_Description of the task_
Find the lines below that contain the string "visibility". Copy each one.

##### Data for the task

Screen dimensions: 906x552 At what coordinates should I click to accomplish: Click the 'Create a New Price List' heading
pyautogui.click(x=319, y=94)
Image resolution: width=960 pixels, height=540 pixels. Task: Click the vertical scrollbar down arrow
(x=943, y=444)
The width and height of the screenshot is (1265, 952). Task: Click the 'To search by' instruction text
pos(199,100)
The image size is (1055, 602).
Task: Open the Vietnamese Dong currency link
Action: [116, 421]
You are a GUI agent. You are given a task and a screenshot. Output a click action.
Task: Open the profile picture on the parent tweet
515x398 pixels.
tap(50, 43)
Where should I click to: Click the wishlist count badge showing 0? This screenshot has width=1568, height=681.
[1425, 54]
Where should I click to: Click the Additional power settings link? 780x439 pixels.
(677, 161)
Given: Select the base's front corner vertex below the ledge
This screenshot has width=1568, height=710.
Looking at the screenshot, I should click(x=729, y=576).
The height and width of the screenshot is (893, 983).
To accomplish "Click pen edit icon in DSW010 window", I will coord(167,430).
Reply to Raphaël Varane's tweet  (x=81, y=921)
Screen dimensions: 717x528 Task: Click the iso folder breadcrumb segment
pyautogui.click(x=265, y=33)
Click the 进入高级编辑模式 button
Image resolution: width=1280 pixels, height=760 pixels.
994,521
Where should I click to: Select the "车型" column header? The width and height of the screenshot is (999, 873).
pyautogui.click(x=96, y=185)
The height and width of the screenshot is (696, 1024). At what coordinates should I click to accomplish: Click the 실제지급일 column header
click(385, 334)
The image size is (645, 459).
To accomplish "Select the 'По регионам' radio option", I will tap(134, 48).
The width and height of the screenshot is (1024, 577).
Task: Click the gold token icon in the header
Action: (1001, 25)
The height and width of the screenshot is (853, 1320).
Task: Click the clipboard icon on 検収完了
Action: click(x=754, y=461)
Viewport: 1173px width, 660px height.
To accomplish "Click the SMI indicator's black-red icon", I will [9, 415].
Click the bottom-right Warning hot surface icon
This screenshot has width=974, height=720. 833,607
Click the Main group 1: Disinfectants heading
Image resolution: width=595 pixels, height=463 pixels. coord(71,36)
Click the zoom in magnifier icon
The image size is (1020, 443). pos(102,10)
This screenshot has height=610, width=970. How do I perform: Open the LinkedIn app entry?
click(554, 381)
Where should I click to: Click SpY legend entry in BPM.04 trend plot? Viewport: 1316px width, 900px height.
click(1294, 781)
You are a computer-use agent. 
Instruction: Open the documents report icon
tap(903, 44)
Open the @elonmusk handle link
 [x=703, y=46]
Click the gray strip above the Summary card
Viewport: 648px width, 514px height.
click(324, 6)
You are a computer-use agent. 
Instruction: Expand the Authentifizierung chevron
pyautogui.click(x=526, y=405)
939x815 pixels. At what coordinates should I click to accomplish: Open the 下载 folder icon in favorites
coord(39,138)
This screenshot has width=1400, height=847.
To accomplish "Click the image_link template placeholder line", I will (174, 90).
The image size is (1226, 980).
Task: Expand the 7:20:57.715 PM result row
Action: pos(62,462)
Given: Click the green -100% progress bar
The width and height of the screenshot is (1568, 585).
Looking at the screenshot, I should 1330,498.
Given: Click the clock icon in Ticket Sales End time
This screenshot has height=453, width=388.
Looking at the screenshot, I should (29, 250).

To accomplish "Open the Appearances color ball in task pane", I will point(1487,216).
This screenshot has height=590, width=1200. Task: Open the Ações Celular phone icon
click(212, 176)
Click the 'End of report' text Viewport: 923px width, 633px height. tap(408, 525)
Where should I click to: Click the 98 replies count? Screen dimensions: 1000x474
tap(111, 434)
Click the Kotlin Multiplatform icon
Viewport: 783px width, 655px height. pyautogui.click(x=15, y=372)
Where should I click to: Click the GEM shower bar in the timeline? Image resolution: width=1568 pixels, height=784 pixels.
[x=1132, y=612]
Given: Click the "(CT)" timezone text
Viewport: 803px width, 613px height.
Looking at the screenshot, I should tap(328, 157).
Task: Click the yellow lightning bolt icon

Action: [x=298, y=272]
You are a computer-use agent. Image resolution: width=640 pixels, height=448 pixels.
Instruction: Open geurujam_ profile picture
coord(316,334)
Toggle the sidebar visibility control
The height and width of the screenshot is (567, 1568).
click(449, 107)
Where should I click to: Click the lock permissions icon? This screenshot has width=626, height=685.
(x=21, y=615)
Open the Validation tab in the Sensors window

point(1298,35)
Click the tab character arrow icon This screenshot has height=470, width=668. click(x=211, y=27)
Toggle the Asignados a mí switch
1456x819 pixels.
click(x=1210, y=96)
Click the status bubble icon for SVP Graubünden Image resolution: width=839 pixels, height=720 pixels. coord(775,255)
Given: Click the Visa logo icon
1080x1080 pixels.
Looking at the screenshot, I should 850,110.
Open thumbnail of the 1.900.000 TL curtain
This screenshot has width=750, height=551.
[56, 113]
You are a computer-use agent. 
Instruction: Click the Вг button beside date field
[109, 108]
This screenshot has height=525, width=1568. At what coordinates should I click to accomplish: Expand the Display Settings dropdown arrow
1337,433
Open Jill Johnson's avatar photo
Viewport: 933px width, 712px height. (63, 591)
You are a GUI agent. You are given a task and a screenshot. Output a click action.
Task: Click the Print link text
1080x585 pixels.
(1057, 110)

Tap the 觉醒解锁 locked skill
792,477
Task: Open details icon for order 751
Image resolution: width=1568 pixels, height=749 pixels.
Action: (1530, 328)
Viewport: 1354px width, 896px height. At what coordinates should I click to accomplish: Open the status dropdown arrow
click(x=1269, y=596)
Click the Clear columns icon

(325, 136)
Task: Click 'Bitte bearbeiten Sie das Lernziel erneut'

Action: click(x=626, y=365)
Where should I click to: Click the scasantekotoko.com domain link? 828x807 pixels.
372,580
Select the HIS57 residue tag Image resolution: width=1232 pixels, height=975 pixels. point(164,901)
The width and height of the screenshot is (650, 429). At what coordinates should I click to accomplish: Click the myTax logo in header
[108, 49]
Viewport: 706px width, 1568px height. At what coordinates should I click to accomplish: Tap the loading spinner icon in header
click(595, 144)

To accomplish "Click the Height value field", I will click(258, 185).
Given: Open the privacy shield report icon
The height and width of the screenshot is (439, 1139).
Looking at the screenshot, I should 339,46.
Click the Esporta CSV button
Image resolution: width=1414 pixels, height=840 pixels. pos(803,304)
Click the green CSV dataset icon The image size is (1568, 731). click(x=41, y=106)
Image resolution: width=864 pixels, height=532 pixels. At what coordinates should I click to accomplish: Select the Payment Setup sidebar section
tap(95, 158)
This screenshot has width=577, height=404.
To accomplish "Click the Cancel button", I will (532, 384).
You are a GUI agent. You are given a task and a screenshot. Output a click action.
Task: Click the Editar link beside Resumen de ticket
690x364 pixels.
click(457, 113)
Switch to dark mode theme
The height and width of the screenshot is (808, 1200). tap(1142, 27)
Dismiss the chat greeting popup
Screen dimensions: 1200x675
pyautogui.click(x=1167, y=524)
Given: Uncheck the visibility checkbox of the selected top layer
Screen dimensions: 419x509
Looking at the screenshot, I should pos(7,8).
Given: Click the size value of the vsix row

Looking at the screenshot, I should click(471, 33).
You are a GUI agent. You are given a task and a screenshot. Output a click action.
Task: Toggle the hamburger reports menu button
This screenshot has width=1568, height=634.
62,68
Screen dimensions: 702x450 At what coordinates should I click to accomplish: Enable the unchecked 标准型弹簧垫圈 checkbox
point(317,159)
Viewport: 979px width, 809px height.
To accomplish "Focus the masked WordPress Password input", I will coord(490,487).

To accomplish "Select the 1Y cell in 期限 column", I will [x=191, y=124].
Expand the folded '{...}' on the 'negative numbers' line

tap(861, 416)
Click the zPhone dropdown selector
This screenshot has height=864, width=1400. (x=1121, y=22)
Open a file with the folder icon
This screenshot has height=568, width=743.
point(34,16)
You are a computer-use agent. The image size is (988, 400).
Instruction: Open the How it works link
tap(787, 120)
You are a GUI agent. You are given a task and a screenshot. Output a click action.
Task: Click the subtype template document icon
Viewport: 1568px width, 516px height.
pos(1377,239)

##########

_Your solution_
Toggle the sidebar visibility control
Given: Uncheck the visibility checkbox of the selected top layer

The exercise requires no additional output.